CaptureSeq breaks the curse of deep sequencing by providing increased transcript resolution at fixed sequencing depth. This means that existing methods can be readily applied to the analysis of CaptureSeq data, and indeed the authors [5] show that the Cufflinks suite of tools can be used for both assembly [8] and quantification [7] of CaptureSeq data.

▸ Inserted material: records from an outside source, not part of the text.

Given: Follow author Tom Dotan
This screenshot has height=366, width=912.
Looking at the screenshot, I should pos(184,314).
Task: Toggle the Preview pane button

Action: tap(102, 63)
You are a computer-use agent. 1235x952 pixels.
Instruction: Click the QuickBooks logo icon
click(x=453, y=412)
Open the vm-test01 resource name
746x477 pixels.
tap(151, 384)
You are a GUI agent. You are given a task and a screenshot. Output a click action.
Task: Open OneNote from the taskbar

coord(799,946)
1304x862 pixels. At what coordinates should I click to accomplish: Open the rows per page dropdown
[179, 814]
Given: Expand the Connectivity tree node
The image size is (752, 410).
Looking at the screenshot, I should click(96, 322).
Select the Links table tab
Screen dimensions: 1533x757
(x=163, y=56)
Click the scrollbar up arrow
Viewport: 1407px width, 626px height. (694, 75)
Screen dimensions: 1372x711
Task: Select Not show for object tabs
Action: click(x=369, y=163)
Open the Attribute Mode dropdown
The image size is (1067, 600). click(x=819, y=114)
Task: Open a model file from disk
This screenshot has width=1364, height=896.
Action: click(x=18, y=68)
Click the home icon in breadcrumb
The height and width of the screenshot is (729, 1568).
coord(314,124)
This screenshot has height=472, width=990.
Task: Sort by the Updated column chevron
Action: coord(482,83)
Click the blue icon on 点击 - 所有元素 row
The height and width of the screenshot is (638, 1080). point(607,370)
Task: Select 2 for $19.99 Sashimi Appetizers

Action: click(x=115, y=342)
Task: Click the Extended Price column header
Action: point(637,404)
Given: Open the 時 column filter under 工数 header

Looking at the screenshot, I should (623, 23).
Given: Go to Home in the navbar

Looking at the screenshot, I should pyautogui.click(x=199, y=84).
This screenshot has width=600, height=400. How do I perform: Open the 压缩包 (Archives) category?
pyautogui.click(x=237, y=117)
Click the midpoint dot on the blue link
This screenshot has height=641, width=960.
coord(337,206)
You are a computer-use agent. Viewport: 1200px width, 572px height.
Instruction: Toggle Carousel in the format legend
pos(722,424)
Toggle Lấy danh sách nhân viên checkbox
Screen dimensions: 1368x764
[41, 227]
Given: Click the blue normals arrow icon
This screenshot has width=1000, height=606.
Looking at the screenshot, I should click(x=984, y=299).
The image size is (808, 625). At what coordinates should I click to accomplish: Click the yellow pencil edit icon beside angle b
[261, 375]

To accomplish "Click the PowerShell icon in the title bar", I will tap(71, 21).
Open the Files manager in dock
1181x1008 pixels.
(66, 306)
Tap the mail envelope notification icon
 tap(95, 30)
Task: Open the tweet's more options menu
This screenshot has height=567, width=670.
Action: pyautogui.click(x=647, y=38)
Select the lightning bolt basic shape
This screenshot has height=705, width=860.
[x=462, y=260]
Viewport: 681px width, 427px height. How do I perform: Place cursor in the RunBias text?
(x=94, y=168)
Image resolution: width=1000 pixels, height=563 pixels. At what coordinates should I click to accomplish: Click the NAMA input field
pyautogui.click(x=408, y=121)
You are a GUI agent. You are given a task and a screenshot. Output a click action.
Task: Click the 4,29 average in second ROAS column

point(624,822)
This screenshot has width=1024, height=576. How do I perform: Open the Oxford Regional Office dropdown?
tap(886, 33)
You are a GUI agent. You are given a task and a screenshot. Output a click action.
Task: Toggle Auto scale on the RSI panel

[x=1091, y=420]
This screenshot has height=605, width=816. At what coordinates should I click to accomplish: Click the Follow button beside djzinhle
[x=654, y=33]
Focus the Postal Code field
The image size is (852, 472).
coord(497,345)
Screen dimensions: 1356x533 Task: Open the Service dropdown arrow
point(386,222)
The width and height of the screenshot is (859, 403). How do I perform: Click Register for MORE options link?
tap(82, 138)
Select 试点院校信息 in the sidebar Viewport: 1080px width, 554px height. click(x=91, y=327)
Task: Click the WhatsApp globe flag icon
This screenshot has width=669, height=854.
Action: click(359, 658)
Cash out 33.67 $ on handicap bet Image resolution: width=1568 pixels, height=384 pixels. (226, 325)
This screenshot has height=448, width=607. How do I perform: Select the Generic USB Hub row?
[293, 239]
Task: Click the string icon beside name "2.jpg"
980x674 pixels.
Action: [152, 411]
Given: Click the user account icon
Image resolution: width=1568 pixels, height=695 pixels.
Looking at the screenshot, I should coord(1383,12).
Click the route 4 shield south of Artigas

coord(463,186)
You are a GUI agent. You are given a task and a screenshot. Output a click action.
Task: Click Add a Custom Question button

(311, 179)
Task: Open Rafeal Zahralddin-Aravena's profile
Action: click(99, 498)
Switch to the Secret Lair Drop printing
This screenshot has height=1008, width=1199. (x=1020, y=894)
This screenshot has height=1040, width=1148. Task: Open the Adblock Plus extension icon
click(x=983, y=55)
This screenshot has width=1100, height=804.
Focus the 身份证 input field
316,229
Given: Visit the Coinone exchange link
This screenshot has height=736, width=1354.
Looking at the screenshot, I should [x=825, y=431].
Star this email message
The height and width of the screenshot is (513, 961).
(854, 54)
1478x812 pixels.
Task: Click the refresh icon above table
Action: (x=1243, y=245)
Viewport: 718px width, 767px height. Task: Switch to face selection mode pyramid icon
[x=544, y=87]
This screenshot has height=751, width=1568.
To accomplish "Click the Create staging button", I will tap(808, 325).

The single cell transcriptome

Mercer et al. [5] emphasize the discovery of novel lncRNAs in the deep field. They found 163 novel neighboring and antisense lncRNAs around protein coding genes. In general, they found that captured lncRNAs have very low expression of only 0.011 FPKM (fragments per kilobase per million mapped reads). These findings follow on the heels of a recent comprehensive annotation of human lncRNAs [9] and together suggest that very rare transcripts may bestow individual transcriptional 'fingerprints' on cells. In fact, Mercer et al. [5] estimate that the newly discovered lncRNAs are present at an average copy number of 0.0006 transcripts per cell. This precise quantification together with evidence from CaptureSeq that the sequenced fragments are samples from complete transcripts (and not just 'noise') points towards the presence of very rare transcripts, possibly even unique to individual cells.

CaptureSeq therefore motivates the development of other approaches to the enrichment of low-abundance transcripts. One complementary possibility is the further development of depletion approaches, which could selectively filter the highest-abundance transcripts before sequencing; an example is removal of ribosomal RNA already performed in many experiments [1]. Although the depletion approach may inadvertently remove lower-abundance RNAs because of cross-hybridization, it offers a genome-wide approach to enrichment. Furthermore, CaptureSeq may have a similar bias in the opposite direction: repetitive sequence in the transcriptome might lead to captured RNA from outside a targeted genomic region.

RNA CaptureSeq and beyond

Regardless of how low-abundance transcripts are detected, Mercer et al. [5] have demonstrated the extent of discovery possible in the deep field. The functional relevance of ultra low-abundance transcripts is currently debated [9, 10], and the question of whether rare transcripts regulate biologically important processes or are artifacts of stochastic transcription is a key open problem. However, there is increasing recognition that antisense lncRNAs are present at many protein coding genes, including numerous proto-oncogenes, and that they regulate their associated genes via epigenetic modifications [3]. The ability to see farther into the RNA deep field with CaptureSeq is therefore likely to lead to many exciting developments in genomic medicine thanks to better understanding of the aberrant transcription underlying human disease.